I look away, slighted by his questioning answer. “Answer the question.”
“You are.”
“Why didn’t you tell me?”
“I didn’t want to.”
“What else are you keeping from me? And why?”
“No, Sparks.”
“Give me something. I’ve told you.”
“You only told me because you told him first, and now you feel bad about it.”
“I don’t feel bad about it. But I think you should know. I decided to tell you before telling him, but our night was just so hectic, sleep was better than words. But, something just made me tell him first.”
He nods. “The important stuff you know.”
“And I being the one who has to kill Roehl is not important?”
“Not right now.”
“Why not?”
“Because you’re not going to kill him right now.”
“Then when were you going to tell me?”
He shrugs. “Later.”
“Nate, stop!” I push him, only moving myself. He couldn’t get more annoying with his half-ass answers. “That’s okay, Nate. Just. Just leave. I’ll see you tomorrow.”
I stand, b
ut he pulls me back down. “No, wait. I’m an asshole. I’m sorry.” He takes a long pause and an even breath. “Thanks for telling me. I know how hard it is for you to bring it up and that it makes you beyond uncomfortable.”
“Nathan, you have to understand where I’m coming from here. I was dropped into this world of yours.”

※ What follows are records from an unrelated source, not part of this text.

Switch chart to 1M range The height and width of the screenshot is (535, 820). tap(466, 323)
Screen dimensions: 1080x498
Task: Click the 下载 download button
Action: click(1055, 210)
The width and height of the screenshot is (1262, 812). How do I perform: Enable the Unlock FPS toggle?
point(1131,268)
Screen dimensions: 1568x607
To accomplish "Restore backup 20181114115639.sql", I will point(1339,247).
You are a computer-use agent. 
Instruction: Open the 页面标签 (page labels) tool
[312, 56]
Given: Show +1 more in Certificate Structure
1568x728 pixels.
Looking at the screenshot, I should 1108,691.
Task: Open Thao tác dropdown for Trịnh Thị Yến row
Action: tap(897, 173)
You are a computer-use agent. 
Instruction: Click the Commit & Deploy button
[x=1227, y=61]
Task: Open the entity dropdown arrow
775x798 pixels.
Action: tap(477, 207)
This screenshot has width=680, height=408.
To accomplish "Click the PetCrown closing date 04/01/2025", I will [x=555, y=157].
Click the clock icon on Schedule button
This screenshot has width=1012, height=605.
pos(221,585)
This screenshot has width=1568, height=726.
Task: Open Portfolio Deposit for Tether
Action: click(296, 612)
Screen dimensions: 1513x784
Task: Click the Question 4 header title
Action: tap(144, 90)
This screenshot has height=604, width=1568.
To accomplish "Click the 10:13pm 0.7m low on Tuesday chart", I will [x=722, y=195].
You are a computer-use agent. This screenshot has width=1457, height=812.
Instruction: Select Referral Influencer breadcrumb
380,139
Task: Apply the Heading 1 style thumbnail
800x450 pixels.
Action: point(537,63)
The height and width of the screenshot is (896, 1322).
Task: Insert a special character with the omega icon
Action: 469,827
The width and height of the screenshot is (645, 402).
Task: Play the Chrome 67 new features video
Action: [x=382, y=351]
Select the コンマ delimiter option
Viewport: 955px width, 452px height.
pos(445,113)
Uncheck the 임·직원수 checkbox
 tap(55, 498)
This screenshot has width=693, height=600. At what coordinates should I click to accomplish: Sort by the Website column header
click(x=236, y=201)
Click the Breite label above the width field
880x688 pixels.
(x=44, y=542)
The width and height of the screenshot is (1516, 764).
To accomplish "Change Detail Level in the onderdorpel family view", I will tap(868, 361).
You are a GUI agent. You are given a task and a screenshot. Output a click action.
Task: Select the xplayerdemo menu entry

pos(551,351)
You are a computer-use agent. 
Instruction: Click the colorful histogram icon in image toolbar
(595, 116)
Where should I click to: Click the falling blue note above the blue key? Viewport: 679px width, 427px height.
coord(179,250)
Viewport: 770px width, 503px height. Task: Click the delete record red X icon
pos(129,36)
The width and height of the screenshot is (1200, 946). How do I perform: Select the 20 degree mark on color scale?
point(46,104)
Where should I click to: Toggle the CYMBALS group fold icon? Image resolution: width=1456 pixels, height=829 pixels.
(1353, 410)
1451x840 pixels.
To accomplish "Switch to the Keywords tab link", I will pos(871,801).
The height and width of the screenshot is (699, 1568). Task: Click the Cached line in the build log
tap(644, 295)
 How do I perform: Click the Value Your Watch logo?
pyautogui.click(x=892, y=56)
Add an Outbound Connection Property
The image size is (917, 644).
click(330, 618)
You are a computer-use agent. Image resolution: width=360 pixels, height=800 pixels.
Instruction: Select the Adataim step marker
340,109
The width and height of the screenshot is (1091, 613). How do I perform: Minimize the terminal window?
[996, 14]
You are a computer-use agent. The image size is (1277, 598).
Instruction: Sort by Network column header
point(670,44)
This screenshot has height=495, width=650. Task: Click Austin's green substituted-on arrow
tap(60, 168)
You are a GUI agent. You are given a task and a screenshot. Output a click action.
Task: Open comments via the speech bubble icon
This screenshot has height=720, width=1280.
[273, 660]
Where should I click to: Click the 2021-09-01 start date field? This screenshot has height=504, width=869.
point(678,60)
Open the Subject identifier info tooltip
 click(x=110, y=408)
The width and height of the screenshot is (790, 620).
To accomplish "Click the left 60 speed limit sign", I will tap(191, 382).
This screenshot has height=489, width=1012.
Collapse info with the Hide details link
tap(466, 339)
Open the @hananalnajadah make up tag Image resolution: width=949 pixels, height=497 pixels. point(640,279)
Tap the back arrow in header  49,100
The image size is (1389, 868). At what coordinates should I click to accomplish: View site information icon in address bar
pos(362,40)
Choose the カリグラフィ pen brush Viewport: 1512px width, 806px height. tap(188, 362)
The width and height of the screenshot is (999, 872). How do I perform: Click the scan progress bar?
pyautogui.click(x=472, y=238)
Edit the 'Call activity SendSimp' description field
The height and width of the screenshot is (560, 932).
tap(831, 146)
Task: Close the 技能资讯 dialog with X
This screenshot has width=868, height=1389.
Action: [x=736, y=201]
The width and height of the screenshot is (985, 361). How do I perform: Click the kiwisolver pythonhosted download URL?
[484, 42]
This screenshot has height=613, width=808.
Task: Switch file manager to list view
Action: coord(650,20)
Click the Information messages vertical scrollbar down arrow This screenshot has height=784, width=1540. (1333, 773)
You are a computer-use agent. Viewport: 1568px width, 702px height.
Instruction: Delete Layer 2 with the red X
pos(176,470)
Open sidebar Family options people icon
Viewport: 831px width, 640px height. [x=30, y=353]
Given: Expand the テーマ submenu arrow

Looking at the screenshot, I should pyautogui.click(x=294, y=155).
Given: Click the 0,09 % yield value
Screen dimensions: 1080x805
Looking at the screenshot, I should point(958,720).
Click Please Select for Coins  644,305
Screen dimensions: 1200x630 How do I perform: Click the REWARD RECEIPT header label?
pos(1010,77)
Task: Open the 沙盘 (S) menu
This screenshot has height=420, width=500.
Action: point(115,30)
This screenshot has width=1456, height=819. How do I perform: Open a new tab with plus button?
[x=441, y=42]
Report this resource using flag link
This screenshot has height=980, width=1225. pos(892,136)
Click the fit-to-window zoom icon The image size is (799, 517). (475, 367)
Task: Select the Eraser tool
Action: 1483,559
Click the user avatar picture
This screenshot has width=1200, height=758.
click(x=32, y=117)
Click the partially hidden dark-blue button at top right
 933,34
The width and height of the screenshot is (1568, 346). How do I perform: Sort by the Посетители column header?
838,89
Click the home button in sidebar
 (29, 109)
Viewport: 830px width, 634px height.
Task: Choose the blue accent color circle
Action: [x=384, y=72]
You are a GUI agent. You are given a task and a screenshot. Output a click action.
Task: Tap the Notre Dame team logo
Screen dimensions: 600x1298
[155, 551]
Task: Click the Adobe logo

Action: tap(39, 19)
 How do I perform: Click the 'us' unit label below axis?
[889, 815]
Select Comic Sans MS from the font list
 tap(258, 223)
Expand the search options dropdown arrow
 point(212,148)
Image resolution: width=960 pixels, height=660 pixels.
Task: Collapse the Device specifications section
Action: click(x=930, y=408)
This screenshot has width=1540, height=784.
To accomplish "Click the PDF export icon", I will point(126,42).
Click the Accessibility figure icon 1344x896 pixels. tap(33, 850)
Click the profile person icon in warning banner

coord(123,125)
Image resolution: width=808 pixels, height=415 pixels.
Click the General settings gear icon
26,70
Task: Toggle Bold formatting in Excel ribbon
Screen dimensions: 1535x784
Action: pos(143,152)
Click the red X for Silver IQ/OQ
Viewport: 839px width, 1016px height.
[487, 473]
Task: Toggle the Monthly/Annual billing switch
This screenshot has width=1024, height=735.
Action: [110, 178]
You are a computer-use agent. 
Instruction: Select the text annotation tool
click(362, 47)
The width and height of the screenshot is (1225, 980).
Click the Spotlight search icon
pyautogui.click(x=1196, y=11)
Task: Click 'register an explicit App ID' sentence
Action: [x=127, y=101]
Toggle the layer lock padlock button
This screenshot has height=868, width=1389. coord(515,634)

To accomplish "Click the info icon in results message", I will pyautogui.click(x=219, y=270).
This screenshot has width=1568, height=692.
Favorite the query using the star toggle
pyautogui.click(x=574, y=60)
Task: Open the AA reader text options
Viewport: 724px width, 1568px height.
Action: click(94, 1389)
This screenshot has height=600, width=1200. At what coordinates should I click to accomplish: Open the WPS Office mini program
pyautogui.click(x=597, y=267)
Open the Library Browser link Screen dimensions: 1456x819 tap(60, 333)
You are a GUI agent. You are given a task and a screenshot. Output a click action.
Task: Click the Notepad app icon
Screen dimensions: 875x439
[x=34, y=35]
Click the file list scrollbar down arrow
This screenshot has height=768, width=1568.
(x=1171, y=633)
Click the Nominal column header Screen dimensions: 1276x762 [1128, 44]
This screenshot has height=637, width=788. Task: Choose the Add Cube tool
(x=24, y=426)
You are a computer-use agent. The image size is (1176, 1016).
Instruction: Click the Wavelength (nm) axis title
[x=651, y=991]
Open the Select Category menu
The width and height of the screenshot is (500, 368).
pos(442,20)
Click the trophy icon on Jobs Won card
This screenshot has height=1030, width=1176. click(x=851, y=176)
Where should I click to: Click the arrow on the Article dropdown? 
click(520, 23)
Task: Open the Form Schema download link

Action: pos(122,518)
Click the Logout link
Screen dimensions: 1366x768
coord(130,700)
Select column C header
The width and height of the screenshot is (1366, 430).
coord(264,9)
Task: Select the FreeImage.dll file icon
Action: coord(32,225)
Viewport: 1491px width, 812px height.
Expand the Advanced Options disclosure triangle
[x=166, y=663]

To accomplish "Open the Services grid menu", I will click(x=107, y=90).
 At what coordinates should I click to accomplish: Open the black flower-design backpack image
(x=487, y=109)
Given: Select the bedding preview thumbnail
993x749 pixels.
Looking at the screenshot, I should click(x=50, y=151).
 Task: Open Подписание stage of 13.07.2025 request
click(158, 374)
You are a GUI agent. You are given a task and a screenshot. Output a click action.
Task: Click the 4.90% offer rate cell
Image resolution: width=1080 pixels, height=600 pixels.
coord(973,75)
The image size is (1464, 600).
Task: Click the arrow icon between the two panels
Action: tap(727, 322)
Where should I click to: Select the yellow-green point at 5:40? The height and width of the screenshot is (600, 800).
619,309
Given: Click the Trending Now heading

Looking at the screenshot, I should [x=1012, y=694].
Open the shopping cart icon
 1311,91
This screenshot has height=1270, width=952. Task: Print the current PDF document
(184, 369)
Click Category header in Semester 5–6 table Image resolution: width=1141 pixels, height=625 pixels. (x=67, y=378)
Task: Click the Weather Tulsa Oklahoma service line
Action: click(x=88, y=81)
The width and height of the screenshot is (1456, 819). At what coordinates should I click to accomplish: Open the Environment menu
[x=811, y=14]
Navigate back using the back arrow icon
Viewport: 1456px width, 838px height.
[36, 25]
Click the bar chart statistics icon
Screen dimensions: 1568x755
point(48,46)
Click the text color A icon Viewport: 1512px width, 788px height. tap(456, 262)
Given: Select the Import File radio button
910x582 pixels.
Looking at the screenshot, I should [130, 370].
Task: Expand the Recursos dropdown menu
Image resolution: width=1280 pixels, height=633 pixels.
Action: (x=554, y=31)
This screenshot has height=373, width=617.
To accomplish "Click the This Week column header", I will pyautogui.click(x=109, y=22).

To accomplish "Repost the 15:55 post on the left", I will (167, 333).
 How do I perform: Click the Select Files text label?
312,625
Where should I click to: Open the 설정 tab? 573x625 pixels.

“Dropped?” he grumps, offended.
“Not dropped, I chose it. I chose to be a part of this life with you. But Nate, I have so many different changes and things going on I’m still trying to understand. With these abilities that I’m still learning how to use, your family I’m still getting used to being around, I’m finishing school and my parents on top of that. And please don’t miss understand me by thinking I’m saying my burdens are worse than yours are, because I’m not. But on top of everything else, we add Roehl. And honestly, with him, all the other disruptions I can toss aside because he takes the cake. I get that sometimes I can be the root of your frustration and I’m sorry. I’m only asking, Nathan, that you give me a little bit. I can tell you’re hiding things from me. Talk to me. Let me know what’s going on. Make this easier for the both of us.”
He stares at me, studying my words. With a discreet nod, he says, “You’re right. I have been keeping things from you. But only because there are things I don’t want him to know.”
“What does he have to do with me?”
“You’ll tell him if he wants you to.”
Oh . . . right. Like last night.
“You’ve chosen him, Sparks. All you have to do is go to him. You’ve done so once; we have to believe that you’ll do it again.” His brows draw in, and he squeezes his eyes shut. He wipes his hand down his face to remove his distressed resolve. “I don’t want you to, and I won’t willingly let that happen. But if there are things he wants to find out from you, you will be willing to let him know. Just like with me. I told you this would happen and you promised you’d choose me, Sparks. Don’t break your promise.”
“I don’t want this.”
“I know.”
“I want it to be over.”
“I know that too.”
“I don’t understand why we have to wait. Why can’t we take care of it, get it over with?”